The ancients and those in the Middle Ages considered sundogs
and haloes as predictors of portentous events. One Swedish king almost had his
two rivals slain over the appearance of sundogs, also called mock suns, insisting it was a divine
revelation to him of their conspiracy to usurp his role as the supreme
sun/ruler. Ah, ego…
What a sundog or halo can
portend is rain, though not necessarily. The old weather phrase said, “Ring
around the moon, rain coming soon.” And since these phenomena appear as the
result of ice crystals in high altitude cirrus clouds, which can be the leading edge of an oncoming
rainy weather system, rain does not necessarily follow every time.
For me, the only things that spectral color in the sky portends
for sure are the promises of God. In other words, whenever I see rainbows or
their kin I cannot help but think of God’s faithfulness. The rainbow is held in
Judeo-Christian culture as a symbol of God’s fidelity to his followers, based
upon the story of Noah and the flood:
God said, "This is the sign of the covenant I am making between me and you, and
everything living around you and everyone living after you.
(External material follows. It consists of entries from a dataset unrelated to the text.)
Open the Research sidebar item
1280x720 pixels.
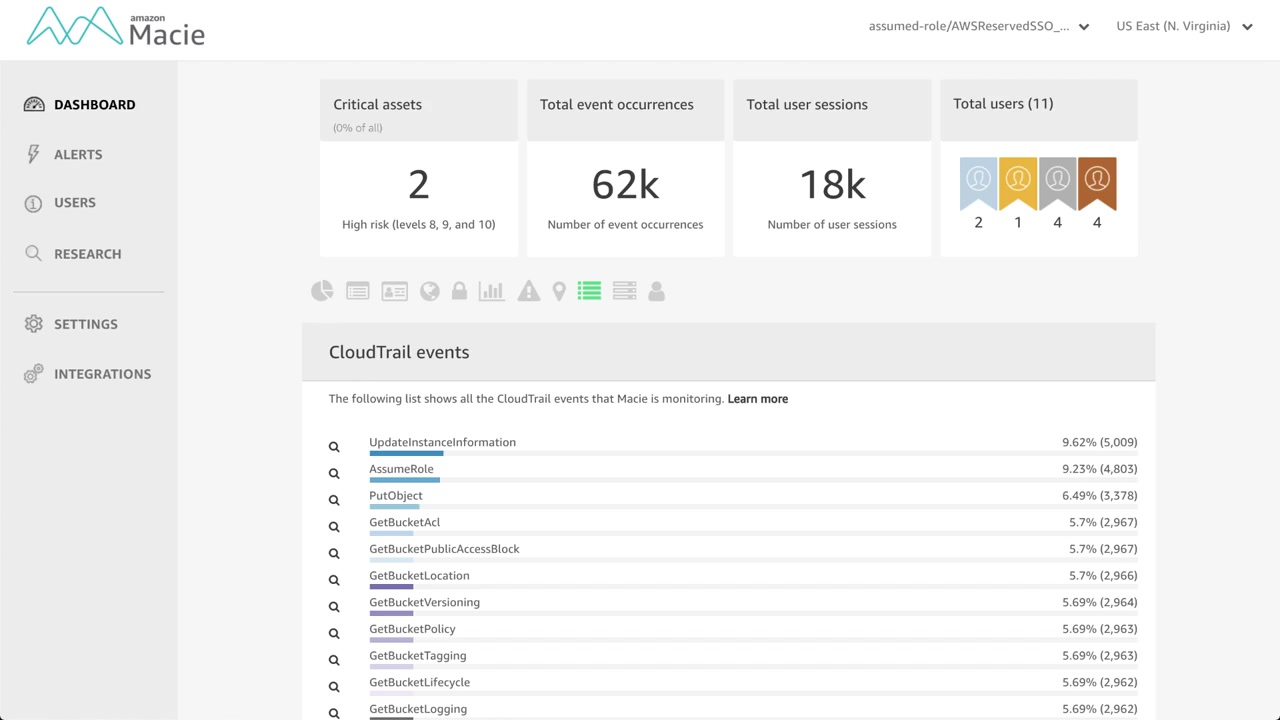click(87, 254)
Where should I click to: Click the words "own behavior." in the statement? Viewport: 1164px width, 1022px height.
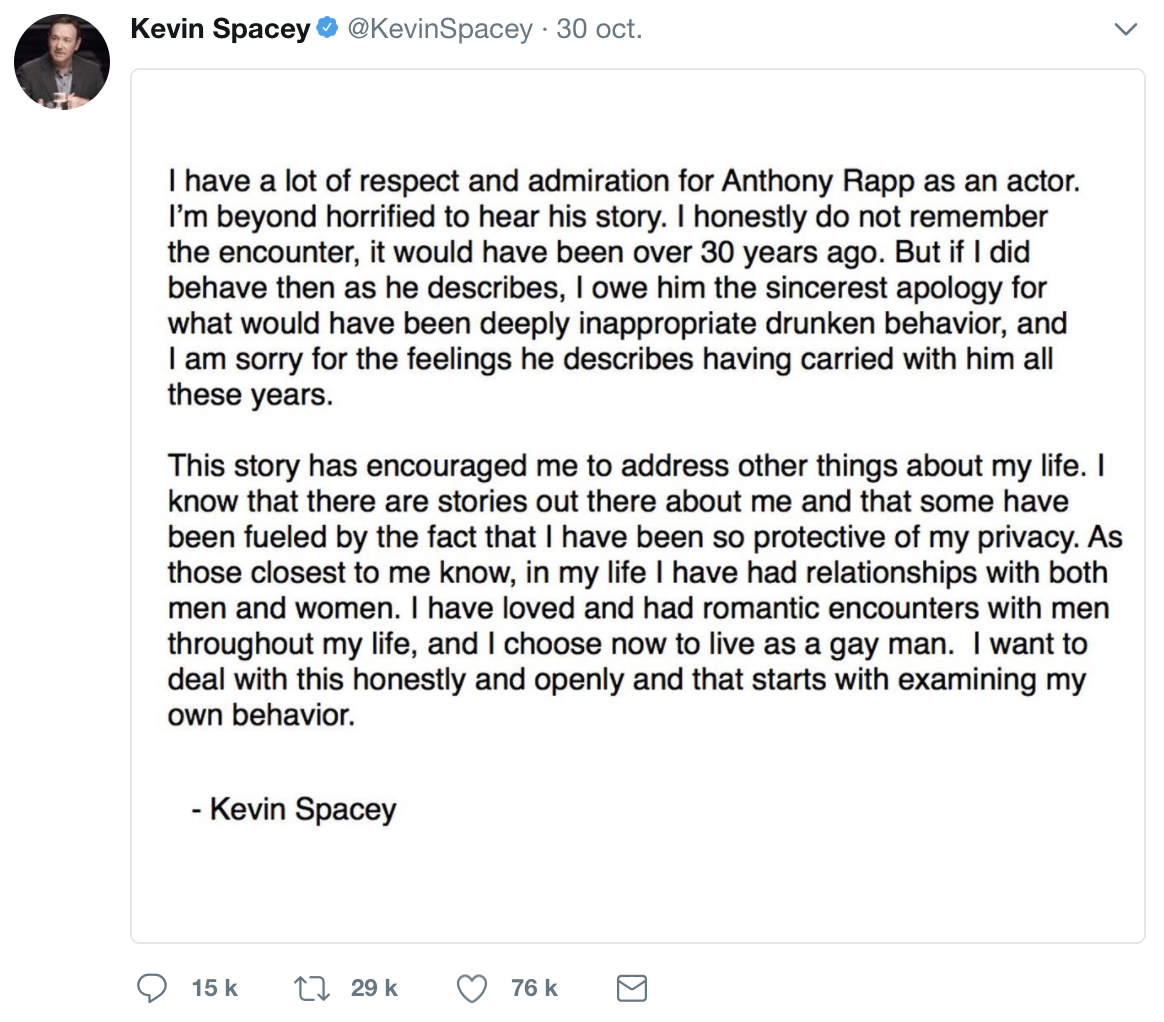coord(261,717)
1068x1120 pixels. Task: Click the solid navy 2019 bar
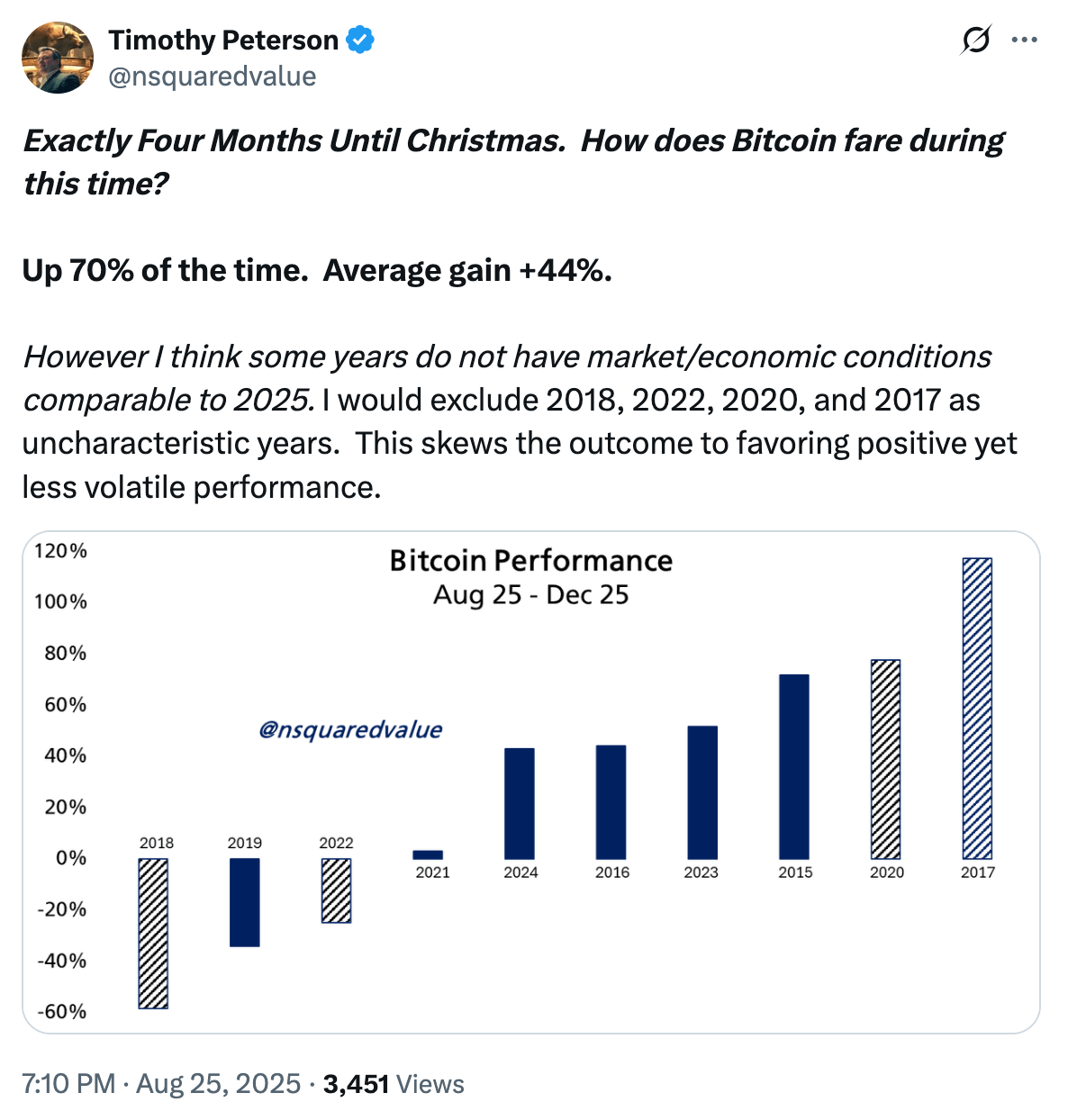[x=245, y=902]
I'm putting my rainbow in
the clouds, a sign of the covenant between me and the Earth. From now on, when I
form a cloud over the Earth and a rainbow appears in it, I'll remember my covenant
between me and you and everything living, that never again will floodwaters destroy all life. When the rainbow appears in the cloud I'll see it and remember the eternal
covenant between God and everything living, every last living creature on Earth."
(Genesis 9:12-16, The Message)
I hope you enjoy the photo. And I pray you will also be constantly aware of the faithfulness of God.